The article incorrectly

The article incorrectly compares electricity price to gasoline price to arrive at an estimated mileage of 300 mpg.

The EPA formula GM used compares CO2 emissions of electric power generation from a plant vs CO2 emissions of burning gasoline in your car. It assumes that energy from a plant is generated about 2.5x more efficiently than burning it in your car with respect to CO2 (plant about 40% efficient vs car about %15 efficient).

So the 230 mpg tells you how efficient the car is with respect to CO2 emissions. Not price or energy efficiency.

Price per mile doesn't make sense because everyone has different energy prices.
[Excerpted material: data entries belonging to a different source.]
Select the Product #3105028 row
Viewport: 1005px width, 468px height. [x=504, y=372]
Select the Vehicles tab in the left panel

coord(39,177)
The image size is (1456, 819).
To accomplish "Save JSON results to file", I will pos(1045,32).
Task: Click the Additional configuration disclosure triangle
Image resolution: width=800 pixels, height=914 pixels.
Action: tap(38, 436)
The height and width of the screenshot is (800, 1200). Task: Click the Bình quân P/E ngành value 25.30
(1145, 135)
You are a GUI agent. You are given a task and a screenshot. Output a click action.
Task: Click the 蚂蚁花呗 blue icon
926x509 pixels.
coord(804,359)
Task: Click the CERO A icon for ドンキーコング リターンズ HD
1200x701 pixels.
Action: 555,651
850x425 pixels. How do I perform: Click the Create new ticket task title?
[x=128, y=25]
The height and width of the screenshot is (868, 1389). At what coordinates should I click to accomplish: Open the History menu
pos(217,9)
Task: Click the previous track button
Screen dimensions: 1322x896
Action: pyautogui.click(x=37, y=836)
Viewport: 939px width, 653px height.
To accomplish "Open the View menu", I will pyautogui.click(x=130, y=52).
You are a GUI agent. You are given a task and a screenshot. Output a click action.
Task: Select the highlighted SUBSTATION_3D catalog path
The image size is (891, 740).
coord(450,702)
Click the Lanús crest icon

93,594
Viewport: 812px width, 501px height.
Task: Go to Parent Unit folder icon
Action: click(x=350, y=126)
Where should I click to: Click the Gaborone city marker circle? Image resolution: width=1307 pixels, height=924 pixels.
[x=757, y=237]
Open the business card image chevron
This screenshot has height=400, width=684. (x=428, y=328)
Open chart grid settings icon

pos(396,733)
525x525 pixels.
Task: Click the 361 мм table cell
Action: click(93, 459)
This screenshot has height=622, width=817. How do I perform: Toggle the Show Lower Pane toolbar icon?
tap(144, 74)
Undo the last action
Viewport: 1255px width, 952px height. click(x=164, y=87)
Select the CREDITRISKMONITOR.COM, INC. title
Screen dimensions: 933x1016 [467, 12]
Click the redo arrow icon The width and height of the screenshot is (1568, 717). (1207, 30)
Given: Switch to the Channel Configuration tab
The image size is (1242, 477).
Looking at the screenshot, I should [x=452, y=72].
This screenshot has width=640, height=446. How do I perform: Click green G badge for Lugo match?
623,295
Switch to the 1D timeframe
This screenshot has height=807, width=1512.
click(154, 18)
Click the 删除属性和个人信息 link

Energy per mile makes sense. If you remove the ~2.5x bonus from electric power it would bring the mpg equivalent in line with other electrics around 100 mpg equivalent.

Aug 22, 2009
by Anonymous

battery life

50 year old cars are still working. not great but still work. in electric cars the big problem is battery life. in laptops its 3 years, the government has to mandate a battery exchange program available at every gas station. a monthly fee gets you unlimited battery exchanges. you give them your empty battery they give you a fully charged one.

Aug 22, 2009
by Anonymous

wake up 'bro'

One day you may wake up and realize that it is not the Chevy Volt that is plugged in, but you are instead plugged in. You are not plugged into a source of power; you are plugged into lies. After people have wasted enough money purchasing GM products, the scam will burn out. Then the next gimmic to waylay the hapless will be developed. The cycle continues in this way. Purchase the product, realize that you have squandered money, then wait for the next piece of crap to come down the chute. You learned lies in physics and math class as well. This vehicle is just another GM product that will break down, have recalls, and consume more fuel than import vehicles in its class. Do you work for GM?

Aug 23, 2009
by Anonymous

50 miles from work

I live in a quiet rural setting and drive 50 miles to work - this takes me about one hour each way and then I work a 10hr day, four days a week. Little tough but with my audio books, it works.

Aug 23, 2009
by Anonymous

You are dilusional

And an idiot.
Lies in physics and math??? Really?
BTW my Corvette is the best car I've ever purchased.

Sep 21, 2009
by Anonymous

GM(America)'s Volt

GM(China) will rear its ugly head at the politically appropriate moment and flood America with a BYD - like car, with a proven run in Shanghai China in taxi service. This will happen at the perfect marketing moment, and for the largest mark-up on any car sold in America, and it will be, compared to the "Volt" a real winner! Right now as we speak, GM(China) has docks full of Shanghai Buicks and Cherry's just waiting for export conditions to be right for the American and European markets, but you must understand, profits are now measured in "Yuan", with communist government aspirations, a very different situation, different legal setup, so normal "American" capitalist equations, theories, means of control and extortion, no longer are valid, only those used by China's and Asia's intelligentsia, so we are also out of the speculative picture! We have become "Third World" consumers in a very short time, and must go through appropriate attitude adjustments as well! One folly easy to see, GM(American) still uses 1930's "Yardsticks" and measures "Efficiency" in "Miles per Gallon" , engine outputs in "Horse-Power" not Kw. Everyone else looks to liters per 100 kilometers, and for Electrics, the total distance traveled on one charge! Perhaps this 'Lead headdedness" or the Prozac in the drinking water in Michigan from Shiite-ing in their drinking waters instead of bio-digesting like civilized folk the world over, has finally gotten to the management that publicized this monumental blunder. I feel sorry for them, even the Hyundai folks knew better.